Did the wolves really do what they were accused of?
Do they know wolves from this pack were responsible for the deaths at least 17 cows and calves on the Diamond M Ranch? No, they do not! The official reports reads, "Since July, Wedge Pack wolves are believed to have killed or injured at least 17 cows and calves from the herd of the Diamond M Ranch of northern Stevens County." I put the word "believed" in bold letters because these wolves were thought to have done something but it's not really known that they did! The convenient slide from "believed to have killed" to "having actually killed" and then being slaughtered by the WDFW is a bit too fast for me. But it clearly worked for those who did the killing and it's the easy way out because now no one has to worry about these wolves any longer. This is simply inexcusable and lame.
The killings were "inexcusable" says Washington state lawmaker
The criticisms of the murderous ways of the WDFW come from many different parties including a well-respected Washington state lawmaker. To quote from this article: "The chairman of the state Senate committee that oversees Washington's Department of Fish & Wildlife tells NBC News that the killing of a gray wolf pack in recent days was 'inexcusable' and that he is demanding answers about why the agency thought it was necessary. 'I find it inexcusable that we allowed ourselves to get to a place where killing the entire pack was the necessary decision when other non-lethal options – within the department and with ranchers – were not totally exhausted first,' said Sen. Kevin Ranker, chair of the Senate Natural Resources and Marine Waters Committee. 'I find it ironic that the attacks on livestock that caused this situation ... took place on a ranch that has been outspoken about the removal of the pack and has refused to work with the department to implement prevention measures successfully adopted by other ranchers,' he added".
Killing wildlife is not what the WDFW is all about?
And here's a most lame comment by Phil Anderson, director of Washington's Department of Fish & Wildlife who yielded to the pressure to kill these wolves: "It was the hardest decision I've ever made both professionally as well as personally ... Going out and killing wildlife is not what this agency is all about." Yes it is, surely now, for you chose to kill these amazing sentient carnivores without knowledge that they were the culprits.
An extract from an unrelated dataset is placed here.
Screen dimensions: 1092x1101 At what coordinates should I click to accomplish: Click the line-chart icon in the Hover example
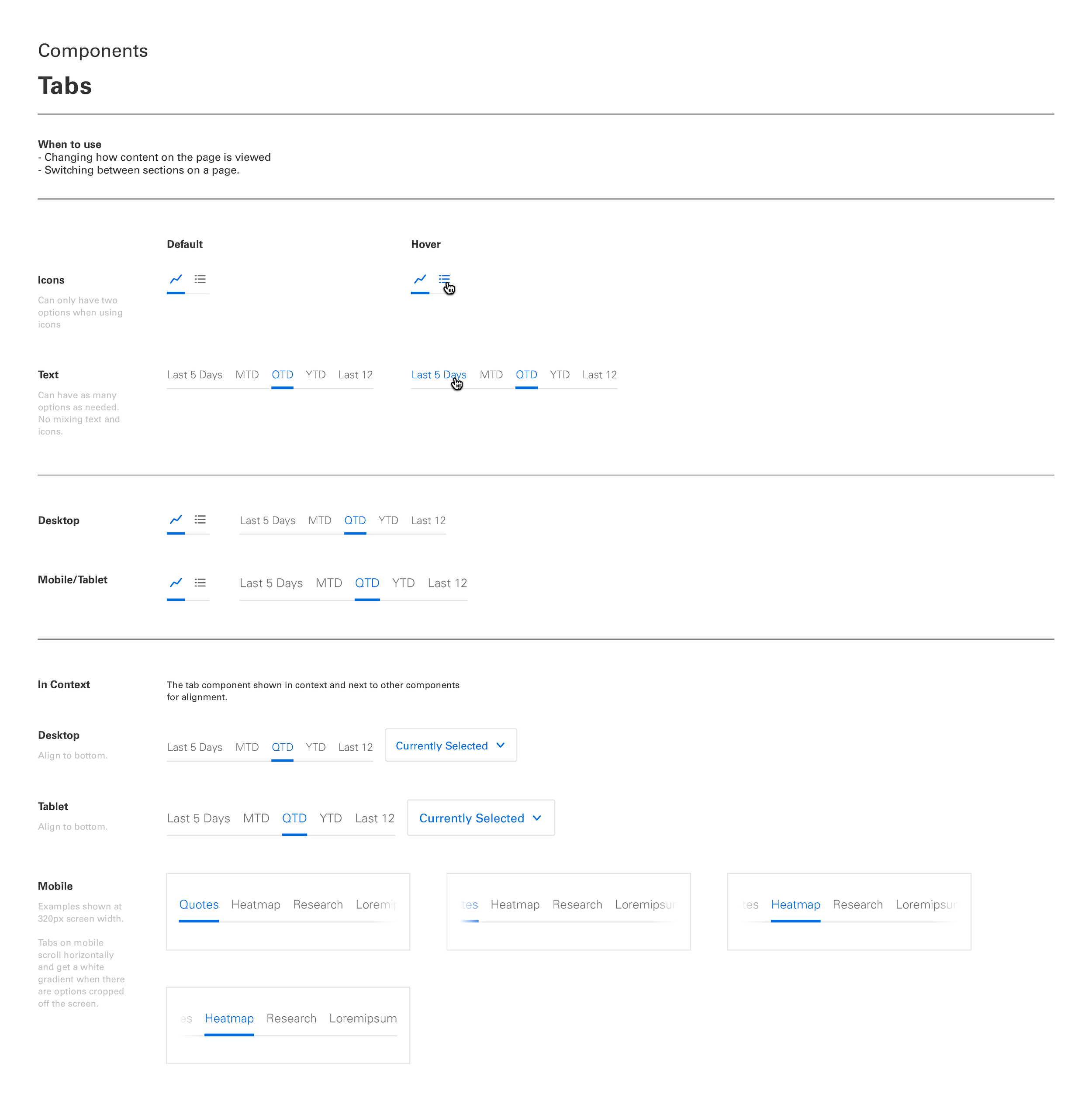420,280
And you killed the whole pack and tracked individuals who had clearly left the immediate area! You all put a lot of work into killing these wolves. And of course, it's your agency that issues hunting and fishing licenses that result in the killing of wildlife. So, you are indeed in the business of killing wildlife, in fact, lots of wildlife.
Please voice your opinions: Cruelty can't stand the spotlight
The wolves can never be brought back but please write to Mr. Anderson and tell him how you feel about this inexcusable, reprehensible, and sanctioned slaughter. His email address is email@example.com and you can find more information here. And, please ask Mr. Anderson for a reasoned response, not some boilerplate "wipe" these agencies usually send out. He and the WDFW shouldn't be allowed to get away with their flimsy hand-waving dismissal of their egregious and inexcusable actions, as Senator Ranker noted.
Let's hope the reckless and violent decision to kill these wolves won't become precedent setting: "Well they did it in Washington, so we can do it here."
Remember, cruelty can't stand the spotlight and these killings are a good example of extreme and unnecessary cruelty. Surviving wolves and other wildlife depend on our goodwill, compassion, empathy, and hard work on their behalf.